(Pixel coordinate grounding data)
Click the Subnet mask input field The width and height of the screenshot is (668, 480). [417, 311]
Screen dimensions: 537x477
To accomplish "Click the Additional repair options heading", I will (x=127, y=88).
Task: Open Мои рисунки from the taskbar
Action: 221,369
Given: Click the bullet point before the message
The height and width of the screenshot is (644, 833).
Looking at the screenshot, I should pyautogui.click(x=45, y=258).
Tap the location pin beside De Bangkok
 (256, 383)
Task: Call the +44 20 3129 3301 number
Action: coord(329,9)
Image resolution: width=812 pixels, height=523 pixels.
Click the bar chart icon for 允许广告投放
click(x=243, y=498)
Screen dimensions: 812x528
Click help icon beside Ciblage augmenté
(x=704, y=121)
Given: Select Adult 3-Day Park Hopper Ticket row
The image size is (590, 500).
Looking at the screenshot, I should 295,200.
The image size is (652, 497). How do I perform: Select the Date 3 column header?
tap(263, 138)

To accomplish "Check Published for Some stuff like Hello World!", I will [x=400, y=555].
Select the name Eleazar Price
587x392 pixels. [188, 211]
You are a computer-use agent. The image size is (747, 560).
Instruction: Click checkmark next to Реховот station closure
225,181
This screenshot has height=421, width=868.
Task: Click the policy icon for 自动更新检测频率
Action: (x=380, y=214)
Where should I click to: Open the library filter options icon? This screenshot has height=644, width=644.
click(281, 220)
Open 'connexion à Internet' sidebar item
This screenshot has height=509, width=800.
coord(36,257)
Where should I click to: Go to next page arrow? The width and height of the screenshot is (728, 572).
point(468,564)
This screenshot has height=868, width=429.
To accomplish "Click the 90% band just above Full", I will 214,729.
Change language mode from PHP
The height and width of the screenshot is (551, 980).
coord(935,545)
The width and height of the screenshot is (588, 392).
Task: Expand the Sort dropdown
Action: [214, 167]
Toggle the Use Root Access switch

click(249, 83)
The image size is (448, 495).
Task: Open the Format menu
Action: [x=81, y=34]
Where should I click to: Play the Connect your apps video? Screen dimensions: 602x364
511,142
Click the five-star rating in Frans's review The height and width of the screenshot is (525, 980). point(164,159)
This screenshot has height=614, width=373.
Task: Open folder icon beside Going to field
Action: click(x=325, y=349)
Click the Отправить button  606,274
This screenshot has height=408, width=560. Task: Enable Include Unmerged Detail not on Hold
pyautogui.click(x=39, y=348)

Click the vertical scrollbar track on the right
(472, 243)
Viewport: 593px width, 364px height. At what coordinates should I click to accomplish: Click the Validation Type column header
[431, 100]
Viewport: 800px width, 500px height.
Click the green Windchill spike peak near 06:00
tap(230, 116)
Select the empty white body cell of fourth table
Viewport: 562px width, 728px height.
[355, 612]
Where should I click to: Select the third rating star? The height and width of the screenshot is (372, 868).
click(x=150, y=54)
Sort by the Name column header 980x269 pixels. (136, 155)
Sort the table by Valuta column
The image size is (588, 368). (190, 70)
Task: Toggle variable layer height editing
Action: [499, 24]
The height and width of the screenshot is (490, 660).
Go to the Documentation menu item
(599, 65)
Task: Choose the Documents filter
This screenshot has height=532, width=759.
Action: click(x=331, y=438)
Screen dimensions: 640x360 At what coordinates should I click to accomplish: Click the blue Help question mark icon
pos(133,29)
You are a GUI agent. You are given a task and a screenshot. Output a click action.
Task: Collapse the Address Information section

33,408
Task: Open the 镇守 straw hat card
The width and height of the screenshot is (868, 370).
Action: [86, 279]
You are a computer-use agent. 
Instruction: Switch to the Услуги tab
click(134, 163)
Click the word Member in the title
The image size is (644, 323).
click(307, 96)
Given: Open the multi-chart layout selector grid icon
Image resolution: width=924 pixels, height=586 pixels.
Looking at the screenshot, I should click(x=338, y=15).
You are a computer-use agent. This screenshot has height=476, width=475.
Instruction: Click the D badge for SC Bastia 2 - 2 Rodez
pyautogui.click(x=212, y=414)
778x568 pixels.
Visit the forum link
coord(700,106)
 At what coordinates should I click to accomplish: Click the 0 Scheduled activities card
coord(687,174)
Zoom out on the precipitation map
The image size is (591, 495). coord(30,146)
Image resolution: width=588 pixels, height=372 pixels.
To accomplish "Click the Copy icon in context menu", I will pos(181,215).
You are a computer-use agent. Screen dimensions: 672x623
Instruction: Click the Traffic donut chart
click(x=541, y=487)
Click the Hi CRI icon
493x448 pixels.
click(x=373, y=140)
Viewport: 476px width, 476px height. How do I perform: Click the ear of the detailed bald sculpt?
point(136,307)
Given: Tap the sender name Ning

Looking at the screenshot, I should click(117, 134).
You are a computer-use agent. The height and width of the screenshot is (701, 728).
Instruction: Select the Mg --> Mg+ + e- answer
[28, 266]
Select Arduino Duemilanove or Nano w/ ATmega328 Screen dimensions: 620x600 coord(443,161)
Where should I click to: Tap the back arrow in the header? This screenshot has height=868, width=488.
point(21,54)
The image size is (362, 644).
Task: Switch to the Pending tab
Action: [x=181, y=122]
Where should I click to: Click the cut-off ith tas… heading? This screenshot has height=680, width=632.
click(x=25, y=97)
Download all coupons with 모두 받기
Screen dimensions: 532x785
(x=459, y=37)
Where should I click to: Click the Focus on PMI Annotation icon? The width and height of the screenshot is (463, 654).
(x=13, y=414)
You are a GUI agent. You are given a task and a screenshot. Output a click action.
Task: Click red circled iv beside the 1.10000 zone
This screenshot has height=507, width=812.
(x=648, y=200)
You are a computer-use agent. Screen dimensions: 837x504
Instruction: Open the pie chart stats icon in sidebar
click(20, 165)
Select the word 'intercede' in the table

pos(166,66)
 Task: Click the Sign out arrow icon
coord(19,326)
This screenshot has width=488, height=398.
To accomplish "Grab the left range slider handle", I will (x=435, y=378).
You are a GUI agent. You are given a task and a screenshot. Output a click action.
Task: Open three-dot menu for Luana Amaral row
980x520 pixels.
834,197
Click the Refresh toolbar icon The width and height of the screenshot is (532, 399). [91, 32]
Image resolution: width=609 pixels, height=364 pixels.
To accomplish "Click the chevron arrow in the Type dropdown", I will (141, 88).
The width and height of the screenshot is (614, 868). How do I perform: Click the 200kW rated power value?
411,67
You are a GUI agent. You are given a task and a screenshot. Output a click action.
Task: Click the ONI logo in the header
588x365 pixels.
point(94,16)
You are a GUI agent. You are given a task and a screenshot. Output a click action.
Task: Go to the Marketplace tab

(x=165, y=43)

Task goal ▸ Output each record exactly, leaving nothing out.

Answer section ▸
Click the Subnet mask input field The width and height of the screenshot is (668, 480). [417, 311]
Screen dimensions: 537x477
To accomplish "Click the Additional repair options heading", I will (x=127, y=88).
Task: Open Мои рисунки from the taskbar
Action: 221,369
Given: Click the bullet point before the message
The height and width of the screenshot is (644, 833).
Looking at the screenshot, I should pyautogui.click(x=45, y=258).
Tap the location pin beside De Bangkok
 (256, 383)
Task: Call the +44 20 3129 3301 number
Action: coord(329,9)
Image resolution: width=812 pixels, height=523 pixels.
Click the bar chart icon for 允许广告投放
click(x=243, y=498)
Screen dimensions: 812x528
Click help icon beside Ciblage augmenté
(x=704, y=121)
Given: Select Adult 3-Day Park Hopper Ticket row
The image size is (590, 500).
Looking at the screenshot, I should 295,200.
The image size is (652, 497). How do I perform: Select the Date 3 column header?
tap(263, 138)

To accomplish "Check Published for Some stuff like Hello World!", I will [x=400, y=555].
Select the name Eleazar Price
587x392 pixels. [188, 211]
You are a computer-use agent. The image size is (747, 560).
Instruction: Click checkmark next to Реховот station closure
225,181
This screenshot has height=421, width=868.
Task: Click the policy icon for 自动更新检测频率
Action: (x=380, y=214)
Where should I click to: Open the library filter options icon? This screenshot has height=644, width=644.
click(281, 220)
Open 'connexion à Internet' sidebar item
This screenshot has height=509, width=800.
coord(36,257)
Where should I click to: Go to next page arrow? The width and height of the screenshot is (728, 572).
point(468,564)
This screenshot has height=868, width=429.
To accomplish "Click the 90% band just above Full", I will 214,729.
Change language mode from PHP
The height and width of the screenshot is (551, 980).
coord(935,545)
The width and height of the screenshot is (588, 392).
Task: Expand the Sort dropdown
Action: [214, 167]
Toggle the Use Root Access switch

click(249, 83)
The image size is (448, 495).
Task: Open the Format menu
Action: [x=81, y=34]
Where should I click to: Play the Connect your apps video? Screen dimensions: 602x364
511,142
Click the five-star rating in Frans's review The height and width of the screenshot is (525, 980). point(164,159)
This screenshot has height=614, width=373.
Task: Open folder icon beside Going to field
Action: click(x=325, y=349)
Click the Отправить button  606,274
This screenshot has height=408, width=560. Task: Enable Include Unmerged Detail not on Hold
pyautogui.click(x=39, y=348)

Click the vertical scrollbar track on the right
(472, 243)
Viewport: 593px width, 364px height. At what coordinates should I click to accomplish: Click the Validation Type column header
[431, 100]
Viewport: 800px width, 500px height.
Click the green Windchill spike peak near 06:00
tap(230, 116)
Select the empty white body cell of fourth table
Viewport: 562px width, 728px height.
[355, 612]
Where should I click to: Select the third rating star? The height and width of the screenshot is (372, 868).
click(x=150, y=54)
Sort by the Name column header 980x269 pixels. (136, 155)
Sort the table by Valuta column
The image size is (588, 368). (190, 70)
Task: Toggle variable layer height editing
Action: [499, 24]
The height and width of the screenshot is (490, 660).
Go to the Documentation menu item
(599, 65)
Task: Choose the Documents filter
This screenshot has height=532, width=759.
Action: click(x=331, y=438)
Screen dimensions: 640x360 At what coordinates should I click to accomplish: Click the blue Help question mark icon
pos(133,29)
You are a GUI agent. You are given a task and a screenshot. Output a click action.
Task: Collapse the Address Information section

33,408
Task: Open the 镇守 straw hat card
The width and height of the screenshot is (868, 370).
Action: [86, 279]
You are a computer-use agent. 
Instruction: Switch to the Услуги tab
click(134, 163)
Click the word Member in the title
The image size is (644, 323).
click(307, 96)
Given: Open the multi-chart layout selector grid icon
Image resolution: width=924 pixels, height=586 pixels.
Looking at the screenshot, I should click(x=338, y=15).
You are a computer-use agent. This screenshot has height=476, width=475.
Instruction: Click the D badge for SC Bastia 2 - 2 Rodez
pyautogui.click(x=212, y=414)
778x568 pixels.
Visit the forum link
coord(700,106)
 At what coordinates should I click to accomplish: Click the 0 Scheduled activities card
coord(687,174)
Zoom out on the precipitation map
The image size is (591, 495). coord(30,146)
Image resolution: width=588 pixels, height=372 pixels.
To accomplish "Click the Copy icon in context menu", I will pos(181,215).
You are a computer-use agent. Screen dimensions: 672x623
Instruction: Click the Traffic donut chart
click(x=541, y=487)
Click the Hi CRI icon
493x448 pixels.
click(x=373, y=140)
Viewport: 476px width, 476px height. How do I perform: Click the ear of the detailed bald sculpt?
point(136,307)
Given: Tap the sender name Ning

Looking at the screenshot, I should click(117, 134).
You are a computer-use agent. The height and width of the screenshot is (701, 728).
Instruction: Select the Mg --> Mg+ + e- answer
[28, 266]
Select Arduino Duemilanove or Nano w/ ATmega328 Screen dimensions: 620x600 coord(443,161)
Where should I click to: Tap the back arrow in the header? This screenshot has height=868, width=488.
point(21,54)
The image size is (362, 644).
Task: Switch to the Pending tab
Action: [x=181, y=122]
Where should I click to: Click the cut-off ith tas… heading? This screenshot has height=680, width=632.
click(x=25, y=97)
Download all coupons with 모두 받기
Screen dimensions: 532x785
(x=459, y=37)
Where should I click to: Click the Focus on PMI Annotation icon? The width and height of the screenshot is (463, 654).
(x=13, y=414)
You are a GUI agent. You are given a task and a screenshot. Output a click action.
Task: Click red circled iv beside the 1.10000 zone
This screenshot has height=507, width=812.
(x=648, y=200)
You are a computer-use agent. Screen dimensions: 837x504
Instruction: Open the pie chart stats icon in sidebar
click(20, 165)
Select the word 'intercede' in the table

pos(166,66)
 Task: Click the Sign out arrow icon
coord(19,326)
This screenshot has width=488, height=398.
To accomplish "Grab the left range slider handle", I will (x=435, y=378).
You are a GUI agent. You are given a task and a screenshot. Output a click action.
Task: Open three-dot menu for Luana Amaral row
980x520 pixels.
834,197
Click the Refresh toolbar icon The width and height of the screenshot is (532, 399). [91, 32]
Image resolution: width=609 pixels, height=364 pixels.
To accomplish "Click the chevron arrow in the Type dropdown", I will (141, 88).
The width and height of the screenshot is (614, 868). How do I perform: Click the 200kW rated power value?
411,67
You are a GUI agent. You are given a task and a screenshot. Output a click action.
Task: Click the ONI logo in the header
588x365 pixels.
point(94,16)
You are a GUI agent. You are given a task and a screenshot. Output a click action.
Task: Go to the Marketplace tab

(x=165, y=43)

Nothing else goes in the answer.